2. I rarely eat out. I just find it too difficult and I don't like not knowing what's in my food.
3. I am a creature of habit. My life is pretty boring really (in a good way). I make sure it is a habit to eat breakfast, eat snacks, get enough protein. I don't want to take the time to log everything I eat, but I have a little checklist like this:
Water XXXX
Dairy XX
Veggies XXXX/
Beans X
Fruit XX
Grains XX
Fats XX
Nuts X
For the first ones I am tracking to make sure I get enough, the last 4, to make sure I don't eat too many.
4. Plan everything in advance - once a week I plan the dinner menus. Every morning I plan out the day, takes a few minutes and then I go on autopilot. Not giving myself a chance to think about it when I'm already hungry is good.

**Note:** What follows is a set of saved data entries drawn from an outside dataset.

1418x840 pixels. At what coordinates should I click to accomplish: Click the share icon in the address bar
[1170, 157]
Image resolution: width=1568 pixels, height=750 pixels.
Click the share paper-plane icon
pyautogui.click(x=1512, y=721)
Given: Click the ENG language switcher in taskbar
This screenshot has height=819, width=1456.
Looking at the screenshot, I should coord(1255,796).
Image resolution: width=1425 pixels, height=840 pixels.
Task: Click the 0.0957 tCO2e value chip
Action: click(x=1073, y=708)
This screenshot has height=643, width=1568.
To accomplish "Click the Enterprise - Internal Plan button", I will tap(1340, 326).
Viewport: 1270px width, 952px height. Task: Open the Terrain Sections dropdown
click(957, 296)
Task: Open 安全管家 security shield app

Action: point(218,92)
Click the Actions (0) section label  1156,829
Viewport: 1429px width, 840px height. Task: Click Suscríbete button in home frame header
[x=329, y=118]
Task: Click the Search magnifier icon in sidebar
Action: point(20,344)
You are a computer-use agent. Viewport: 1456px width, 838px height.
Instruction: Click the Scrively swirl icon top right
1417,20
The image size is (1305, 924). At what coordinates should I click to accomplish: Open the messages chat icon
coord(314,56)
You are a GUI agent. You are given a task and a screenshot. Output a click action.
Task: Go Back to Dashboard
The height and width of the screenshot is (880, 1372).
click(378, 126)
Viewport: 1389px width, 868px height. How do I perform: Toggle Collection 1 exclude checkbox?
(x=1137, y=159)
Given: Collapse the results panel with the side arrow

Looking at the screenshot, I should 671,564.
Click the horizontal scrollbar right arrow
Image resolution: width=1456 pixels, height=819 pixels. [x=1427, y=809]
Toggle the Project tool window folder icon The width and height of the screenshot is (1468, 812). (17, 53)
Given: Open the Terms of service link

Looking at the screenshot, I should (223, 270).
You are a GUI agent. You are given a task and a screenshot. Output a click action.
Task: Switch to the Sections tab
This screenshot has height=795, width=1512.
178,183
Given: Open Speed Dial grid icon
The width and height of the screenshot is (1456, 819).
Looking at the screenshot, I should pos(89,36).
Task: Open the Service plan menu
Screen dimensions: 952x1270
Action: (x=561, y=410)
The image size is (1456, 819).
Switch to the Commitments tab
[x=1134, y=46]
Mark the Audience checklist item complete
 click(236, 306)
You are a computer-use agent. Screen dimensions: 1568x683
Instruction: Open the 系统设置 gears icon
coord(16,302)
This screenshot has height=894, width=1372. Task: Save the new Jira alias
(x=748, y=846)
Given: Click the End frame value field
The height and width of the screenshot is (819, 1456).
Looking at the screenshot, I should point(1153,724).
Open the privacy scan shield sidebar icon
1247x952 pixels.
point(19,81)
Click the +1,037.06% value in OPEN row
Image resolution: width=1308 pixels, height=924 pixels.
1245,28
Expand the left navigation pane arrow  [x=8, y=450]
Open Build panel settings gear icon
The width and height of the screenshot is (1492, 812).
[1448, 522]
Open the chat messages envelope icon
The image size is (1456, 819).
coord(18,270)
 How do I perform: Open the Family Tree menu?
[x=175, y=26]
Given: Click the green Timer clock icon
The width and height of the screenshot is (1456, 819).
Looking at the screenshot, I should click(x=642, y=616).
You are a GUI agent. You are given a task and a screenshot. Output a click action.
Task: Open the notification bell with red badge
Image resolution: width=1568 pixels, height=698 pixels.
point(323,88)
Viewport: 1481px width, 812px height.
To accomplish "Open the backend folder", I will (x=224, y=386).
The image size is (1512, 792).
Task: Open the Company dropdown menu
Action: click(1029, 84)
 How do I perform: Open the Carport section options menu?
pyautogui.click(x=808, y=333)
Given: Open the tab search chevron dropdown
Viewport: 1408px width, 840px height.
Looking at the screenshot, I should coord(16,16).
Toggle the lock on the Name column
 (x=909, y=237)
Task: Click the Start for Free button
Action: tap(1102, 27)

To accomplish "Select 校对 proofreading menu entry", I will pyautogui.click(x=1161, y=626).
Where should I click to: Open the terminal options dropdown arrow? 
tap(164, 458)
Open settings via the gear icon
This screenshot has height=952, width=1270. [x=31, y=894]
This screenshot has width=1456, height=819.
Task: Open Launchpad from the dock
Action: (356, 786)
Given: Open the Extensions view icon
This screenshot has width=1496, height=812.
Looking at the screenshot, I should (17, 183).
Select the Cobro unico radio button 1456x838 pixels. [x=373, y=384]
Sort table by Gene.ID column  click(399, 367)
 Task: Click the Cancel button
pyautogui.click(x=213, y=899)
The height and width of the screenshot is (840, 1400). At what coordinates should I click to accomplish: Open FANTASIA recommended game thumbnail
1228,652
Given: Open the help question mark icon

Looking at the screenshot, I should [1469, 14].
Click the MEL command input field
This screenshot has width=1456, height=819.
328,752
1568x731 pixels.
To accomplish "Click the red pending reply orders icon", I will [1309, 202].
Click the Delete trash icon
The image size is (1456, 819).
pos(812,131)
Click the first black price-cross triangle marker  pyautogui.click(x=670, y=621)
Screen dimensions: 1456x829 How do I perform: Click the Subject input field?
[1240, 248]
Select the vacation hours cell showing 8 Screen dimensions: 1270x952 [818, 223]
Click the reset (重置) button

5. Never ever quit. Quitting is not an option.
6. Results are very motivating, losing weight, getting stronger, feeling healthy.
7. 3fc support, advice, and reading the goal stories, and what the maintainers have to say.
8. Figure out what treats are important to you, and figure out an on-plan way to have them. Once a week I have some chocolate, a couple of glasses of wine, and some popcorn with a movie. Sometimes I skip the wine and popcorn (never the chocolate!), but knowing I will be able to have them in a few days helps.
I don't know if all of those apply to you, but maybe there is something in there that will help. This is coming from a person who could eat an entire box of oreos in one sitting, and as I posted elsewhere on this board earlier, would buy Halloween candy many times throughout October "for the trick or treaters" and go through probably 10 bags myself, not counting what I STOLE from my kids afterwards. I have NO self control when I am eating that kind of stuff. So if I can do this I know you can too. You deserve it.
Sure, I want to be thinner because of the health benefits as well, but I can't SEE those when I'm in the bathroom. I can see my butt and thighs jiggle.
Also, my DH is a huge motivation for me. He always tells me how great I'm doing and how good I look.....how can I give that up?
I hope that things settle down in your life a bit so you can gain perspective. It's hard to do when your life is tied up with stress.
Schmoodle- I love love love your idea for semi-tracking! I try to write everything down, but I forget so often... I could definitely keep up with something like this!!! for now, I am going to keep on tracking with fitday and posting in my journal but this is definitely in the works for after I get a good routine down!
I personally have needed to see food specifically as fuel for the body. What does my body need to run at it's peak?
I think the best thing for me is make my decisions for right now, this moment, this meal. Thinking about the long term, how long it's going to take to lose X amount of weight, how long until I get to eat something sweet is depressing to me. But I know I can decide what I am going to eat for a snack this afternoon and I can make a healthy choice and feel great about that. Having children definitely helps me too. Each choice I make plays a part in how long I will live and be a part of their lives. HUGE. I don't want to die young because of crappy choices in something as little as the food I eat. Not to mention have enough energy to keep up with them in the meantime!
I think you have to examine why you are slipping. If you're using food to soothe your worries, you need to find something to help that is non-food related. If you feel deprived, you need to think about why food is playing such an important role in your life. What else are you deprived of? If you're deprived of "me" time, food can't help solve that. If you're deprived of a challenging job, food can't solve that.
Every time you choose food to help something not related to hunger, you're reinforcing that choice. Conversely, every time you choose not to use food, you're reinforcing and making stronger a different path.